As a young girl Florence longed to become a missionary. To fulfil this dream she felt that she must take up nursing and that the more difficult aspects of this field would best prepare her. She persuaded a friend of her father’s, a doctor, to assist her. She completed a course that covered caring for mental patients and maternity cases, the latter at a London hospital where prostitutes, indigents and the homeless were treated. Here Florence’s compassion and love for her fellow-kind expanded to an extent she had not dreamed of: the cases she described made one’s heart ache for the plight of humanity. Slowly her aspirations towards the missionary field changed. She concluded her training with a three-year general course at the London Middlesex Hospital.

Her first assignment was to the Austrian Imperial court of the House of Habsburg to nurse a lady-in—waiting. Florence was well liked by the Archduke Franz-Ferdinand and the Archduchess and she became very fond of them. The sympathy she felt with them as strict Catholics enabled Florence to express many of her ‘Bahá’í ideas”. She did not approve of the crucifixes in every room, and declared ‘The God I pray to is a living God, not a dead Christ on a cross’. When she left his service the Archduke presented her with a rosary of carnelian which had at the end, in place of a crucifix, a medallion inscribed with the date, and a madonna and child.

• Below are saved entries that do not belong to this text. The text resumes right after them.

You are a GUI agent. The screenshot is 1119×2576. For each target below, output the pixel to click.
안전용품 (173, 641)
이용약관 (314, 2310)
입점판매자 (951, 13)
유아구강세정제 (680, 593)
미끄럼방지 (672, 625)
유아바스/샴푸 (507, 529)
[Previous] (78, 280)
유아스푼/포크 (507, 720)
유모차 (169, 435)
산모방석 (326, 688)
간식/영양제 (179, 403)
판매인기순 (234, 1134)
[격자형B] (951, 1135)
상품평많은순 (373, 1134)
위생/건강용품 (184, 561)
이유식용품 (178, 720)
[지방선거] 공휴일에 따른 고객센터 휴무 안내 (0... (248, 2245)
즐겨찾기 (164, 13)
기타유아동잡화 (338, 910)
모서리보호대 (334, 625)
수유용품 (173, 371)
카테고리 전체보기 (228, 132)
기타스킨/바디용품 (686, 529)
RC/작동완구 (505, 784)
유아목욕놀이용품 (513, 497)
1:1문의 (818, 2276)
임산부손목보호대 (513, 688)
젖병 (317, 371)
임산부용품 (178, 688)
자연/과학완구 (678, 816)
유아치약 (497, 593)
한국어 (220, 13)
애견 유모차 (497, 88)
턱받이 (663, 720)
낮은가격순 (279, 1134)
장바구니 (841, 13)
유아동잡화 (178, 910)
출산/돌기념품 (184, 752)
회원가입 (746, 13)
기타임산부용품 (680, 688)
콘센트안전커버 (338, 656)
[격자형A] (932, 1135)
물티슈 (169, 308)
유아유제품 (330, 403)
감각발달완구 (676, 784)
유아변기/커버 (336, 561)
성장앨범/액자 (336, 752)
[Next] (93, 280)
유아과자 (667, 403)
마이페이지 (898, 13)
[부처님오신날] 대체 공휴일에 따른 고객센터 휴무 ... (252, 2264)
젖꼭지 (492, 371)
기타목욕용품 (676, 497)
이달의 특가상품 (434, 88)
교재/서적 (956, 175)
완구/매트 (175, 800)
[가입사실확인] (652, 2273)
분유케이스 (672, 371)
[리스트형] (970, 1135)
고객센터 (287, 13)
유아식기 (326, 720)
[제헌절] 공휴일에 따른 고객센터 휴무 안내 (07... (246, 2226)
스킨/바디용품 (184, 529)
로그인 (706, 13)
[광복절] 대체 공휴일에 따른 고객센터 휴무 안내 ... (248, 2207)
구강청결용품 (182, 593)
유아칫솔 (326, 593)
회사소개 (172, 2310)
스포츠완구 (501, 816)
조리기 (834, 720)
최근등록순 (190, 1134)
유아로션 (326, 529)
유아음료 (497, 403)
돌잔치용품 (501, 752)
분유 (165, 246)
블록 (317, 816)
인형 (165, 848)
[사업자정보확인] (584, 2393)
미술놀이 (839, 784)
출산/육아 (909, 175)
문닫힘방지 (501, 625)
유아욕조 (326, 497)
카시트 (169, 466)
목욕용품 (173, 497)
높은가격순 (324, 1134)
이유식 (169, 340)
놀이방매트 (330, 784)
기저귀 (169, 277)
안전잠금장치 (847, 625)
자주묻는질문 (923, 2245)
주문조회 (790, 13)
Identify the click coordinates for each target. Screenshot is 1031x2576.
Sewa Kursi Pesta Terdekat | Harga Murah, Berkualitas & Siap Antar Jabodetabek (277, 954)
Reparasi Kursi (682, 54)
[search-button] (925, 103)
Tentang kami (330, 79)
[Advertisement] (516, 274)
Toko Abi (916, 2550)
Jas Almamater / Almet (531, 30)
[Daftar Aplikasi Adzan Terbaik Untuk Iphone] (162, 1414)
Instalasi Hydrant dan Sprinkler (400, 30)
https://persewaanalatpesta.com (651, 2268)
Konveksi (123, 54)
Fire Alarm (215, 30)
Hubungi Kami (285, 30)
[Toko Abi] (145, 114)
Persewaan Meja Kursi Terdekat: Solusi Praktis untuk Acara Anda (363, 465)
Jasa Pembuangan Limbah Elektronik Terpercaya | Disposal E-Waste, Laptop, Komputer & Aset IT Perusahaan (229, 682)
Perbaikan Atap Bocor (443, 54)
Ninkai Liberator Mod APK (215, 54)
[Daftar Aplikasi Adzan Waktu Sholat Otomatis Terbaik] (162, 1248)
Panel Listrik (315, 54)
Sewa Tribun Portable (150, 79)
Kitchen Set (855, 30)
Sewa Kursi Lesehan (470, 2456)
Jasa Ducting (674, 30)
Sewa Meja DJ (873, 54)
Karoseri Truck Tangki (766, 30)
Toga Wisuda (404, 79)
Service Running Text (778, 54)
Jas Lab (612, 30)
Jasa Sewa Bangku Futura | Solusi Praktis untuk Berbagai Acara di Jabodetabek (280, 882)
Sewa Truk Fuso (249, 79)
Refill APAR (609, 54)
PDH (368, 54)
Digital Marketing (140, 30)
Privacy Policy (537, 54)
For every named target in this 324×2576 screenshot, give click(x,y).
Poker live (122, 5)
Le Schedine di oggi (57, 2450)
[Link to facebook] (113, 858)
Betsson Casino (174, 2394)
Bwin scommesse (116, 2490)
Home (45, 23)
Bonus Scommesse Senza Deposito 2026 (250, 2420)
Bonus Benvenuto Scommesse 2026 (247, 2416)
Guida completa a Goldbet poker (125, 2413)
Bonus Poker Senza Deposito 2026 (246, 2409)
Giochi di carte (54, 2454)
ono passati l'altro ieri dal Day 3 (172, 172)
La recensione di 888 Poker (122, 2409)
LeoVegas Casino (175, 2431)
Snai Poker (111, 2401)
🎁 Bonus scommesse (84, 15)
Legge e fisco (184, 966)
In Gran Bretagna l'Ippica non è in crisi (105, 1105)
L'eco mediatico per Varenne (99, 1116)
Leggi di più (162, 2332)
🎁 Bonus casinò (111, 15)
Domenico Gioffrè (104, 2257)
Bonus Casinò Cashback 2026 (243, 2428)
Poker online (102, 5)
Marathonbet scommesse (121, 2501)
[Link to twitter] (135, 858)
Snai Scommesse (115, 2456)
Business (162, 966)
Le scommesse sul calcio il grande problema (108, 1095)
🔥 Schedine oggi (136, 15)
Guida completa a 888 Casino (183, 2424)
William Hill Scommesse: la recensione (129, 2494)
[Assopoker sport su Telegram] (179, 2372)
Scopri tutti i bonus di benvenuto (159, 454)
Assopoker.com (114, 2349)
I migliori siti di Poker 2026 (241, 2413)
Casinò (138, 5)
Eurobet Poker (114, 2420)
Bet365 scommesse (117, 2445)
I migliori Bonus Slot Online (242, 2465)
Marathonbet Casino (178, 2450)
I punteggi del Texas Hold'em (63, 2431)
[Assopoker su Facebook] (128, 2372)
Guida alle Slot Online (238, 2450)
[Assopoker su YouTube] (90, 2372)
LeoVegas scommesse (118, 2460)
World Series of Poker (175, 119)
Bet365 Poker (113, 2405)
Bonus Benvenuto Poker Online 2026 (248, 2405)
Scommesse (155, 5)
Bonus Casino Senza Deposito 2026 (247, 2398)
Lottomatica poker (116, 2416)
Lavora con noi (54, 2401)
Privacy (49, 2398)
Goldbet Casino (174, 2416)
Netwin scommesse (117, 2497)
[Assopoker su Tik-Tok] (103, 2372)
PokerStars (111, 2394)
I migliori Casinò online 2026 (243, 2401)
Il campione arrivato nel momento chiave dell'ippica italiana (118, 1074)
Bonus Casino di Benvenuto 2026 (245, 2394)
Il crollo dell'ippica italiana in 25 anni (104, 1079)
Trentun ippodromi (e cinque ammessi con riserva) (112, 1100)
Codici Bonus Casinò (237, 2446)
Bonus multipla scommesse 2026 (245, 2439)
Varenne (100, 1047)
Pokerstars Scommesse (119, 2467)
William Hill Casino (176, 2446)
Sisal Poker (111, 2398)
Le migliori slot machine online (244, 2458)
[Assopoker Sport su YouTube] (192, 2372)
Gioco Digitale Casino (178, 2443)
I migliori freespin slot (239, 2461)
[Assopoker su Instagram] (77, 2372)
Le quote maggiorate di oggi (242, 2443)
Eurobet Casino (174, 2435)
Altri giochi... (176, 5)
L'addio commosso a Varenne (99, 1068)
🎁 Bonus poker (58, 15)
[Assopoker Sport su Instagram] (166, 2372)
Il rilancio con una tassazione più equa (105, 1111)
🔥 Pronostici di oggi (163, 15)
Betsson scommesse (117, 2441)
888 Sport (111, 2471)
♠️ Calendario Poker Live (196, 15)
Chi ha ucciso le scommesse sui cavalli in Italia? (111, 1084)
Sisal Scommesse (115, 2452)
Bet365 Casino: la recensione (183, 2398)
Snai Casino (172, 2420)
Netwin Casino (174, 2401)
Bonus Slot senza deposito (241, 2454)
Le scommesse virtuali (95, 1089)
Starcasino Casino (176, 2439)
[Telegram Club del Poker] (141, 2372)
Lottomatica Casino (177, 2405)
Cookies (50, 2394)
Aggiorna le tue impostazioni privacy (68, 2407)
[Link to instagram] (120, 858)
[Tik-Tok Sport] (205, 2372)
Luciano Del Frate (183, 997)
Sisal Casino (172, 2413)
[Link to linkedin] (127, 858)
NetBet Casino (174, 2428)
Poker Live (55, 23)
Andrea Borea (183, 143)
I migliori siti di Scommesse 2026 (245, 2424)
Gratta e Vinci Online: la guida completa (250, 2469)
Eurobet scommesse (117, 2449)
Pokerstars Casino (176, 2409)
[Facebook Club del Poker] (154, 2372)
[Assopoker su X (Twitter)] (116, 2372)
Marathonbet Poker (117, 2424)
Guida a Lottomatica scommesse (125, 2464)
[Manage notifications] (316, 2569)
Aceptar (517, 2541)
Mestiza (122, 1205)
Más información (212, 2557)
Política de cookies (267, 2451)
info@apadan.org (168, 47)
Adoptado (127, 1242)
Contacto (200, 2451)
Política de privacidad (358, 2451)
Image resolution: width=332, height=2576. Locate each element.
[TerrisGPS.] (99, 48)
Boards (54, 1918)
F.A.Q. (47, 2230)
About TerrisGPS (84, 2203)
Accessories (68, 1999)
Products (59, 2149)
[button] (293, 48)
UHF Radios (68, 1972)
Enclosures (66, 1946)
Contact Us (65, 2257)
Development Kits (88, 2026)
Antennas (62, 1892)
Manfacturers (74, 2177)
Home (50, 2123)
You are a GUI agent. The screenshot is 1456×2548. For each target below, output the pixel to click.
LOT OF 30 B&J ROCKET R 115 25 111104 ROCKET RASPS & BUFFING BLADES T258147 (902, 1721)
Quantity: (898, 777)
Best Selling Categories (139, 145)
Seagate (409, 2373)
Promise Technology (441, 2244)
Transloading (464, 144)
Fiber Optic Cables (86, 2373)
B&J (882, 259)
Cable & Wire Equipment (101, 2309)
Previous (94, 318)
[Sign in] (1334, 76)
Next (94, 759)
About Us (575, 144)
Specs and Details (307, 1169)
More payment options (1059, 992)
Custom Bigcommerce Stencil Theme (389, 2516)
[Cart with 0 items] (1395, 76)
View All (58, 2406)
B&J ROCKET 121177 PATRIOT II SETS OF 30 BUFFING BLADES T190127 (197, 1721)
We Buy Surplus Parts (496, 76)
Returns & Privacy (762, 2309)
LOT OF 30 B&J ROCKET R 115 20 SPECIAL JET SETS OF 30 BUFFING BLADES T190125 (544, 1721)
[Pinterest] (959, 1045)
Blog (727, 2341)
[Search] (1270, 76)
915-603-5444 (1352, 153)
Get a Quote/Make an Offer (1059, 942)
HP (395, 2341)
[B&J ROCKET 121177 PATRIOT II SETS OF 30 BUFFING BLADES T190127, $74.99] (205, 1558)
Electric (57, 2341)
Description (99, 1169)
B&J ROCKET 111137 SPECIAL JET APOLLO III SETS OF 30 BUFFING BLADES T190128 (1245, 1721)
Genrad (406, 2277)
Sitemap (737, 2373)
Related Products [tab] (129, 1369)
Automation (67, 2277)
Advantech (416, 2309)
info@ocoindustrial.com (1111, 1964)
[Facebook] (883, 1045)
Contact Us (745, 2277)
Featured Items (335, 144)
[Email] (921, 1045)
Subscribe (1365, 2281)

From Austria Florence travelled to Budapest where she tried to learn more about her father’s family, who were Austrian. (In later years Florence was one of the first Western women to cross Russia on the Trans-Siberian Railway, and in 1917 she returned from there when the fall of the Czar was imminent.) Meanwhile she returned to the United Kingdom and, as always, she felt drawn to Scotland where she attended Bahá’í meetings at the home of Dr. and Mrs. Alexander Whyte. Dr. Whyte was a prominent minister of the United Free Church of Scotland. The manse at 7 Charlotte Square, the home of Dr. and Mrs. Whyte, was attached to St. George’s

United Free Church which is now known as West Register House. ‘Abdu’l-Bahá was invited to Edinburgh by the Whytes during the course of His visit to the West and remained in that city from 6 to 10 January 1913. During this sojourn Florence had the bounty of meeting ‘Abdu’l-Bahá at the Whyte’s home, although she was not aware that He was to be present. In a recorded interview in later years she recalled, ‘Of course when I saw Him I knew who He was. Oh, you couldn’t mistake Him. And that heavenly smile! It was a perpetual smile, and yet it wasn’t, if you can imagine; it looked as though He smiled at everyone, and yet the smile seemed always to be there. And His eyes looked as if they were looking through you. He had the most gentle voice; I’ve never heard a voice like it. I would like to hear it again. He embraced a good many people; He didn’t me, He just shook hands. Several of us He just shook hands with.’ Florence wrote of that meeting: ‘When ‘Abdu’l-Bahá shook hands with me, He seemed to transmit something to me, and I’ve never been the same since . . .’1 Asked if He spoke in English at all, Florence laughingly replied, ‘No. There was an interpreter—who spoilt the whole show! It wasn’t that his voice didn’t suit me, it was that although ‘Abdu’l-Bahá spoke in Persian, you understood; you knew what He was saying, somehow. One was so enamoured of His voice that one sort of felt what He was saying. It was as though He delivered His address in English, although He spoke Persian.’ So great was the throng seeking admittance to the presence of the Master that Florence refrained from attending subsequent meetings though she was strongly drawn to do so and regretted to the end of her days the loss occasioned by her extraordinary courtesy and consideration for others. Her one meeting with ‘Abdu’l-Bahá formed the theme of many of her poems which she continued to write till the end of her life.2

Ever after having met the Master, Florence felt His presence and inspiration. She asked that she should be a ‘channel for healing’. Before treating a patient she always prayed and seemed inspired with ‘the right means’. In spite of her orthodox medical training,

1 See U.K. Bahá’í Journal, February/March 1967, for a fuller account of this meeting. 2 See The Bahá’í World, vol. XVII, p. 650.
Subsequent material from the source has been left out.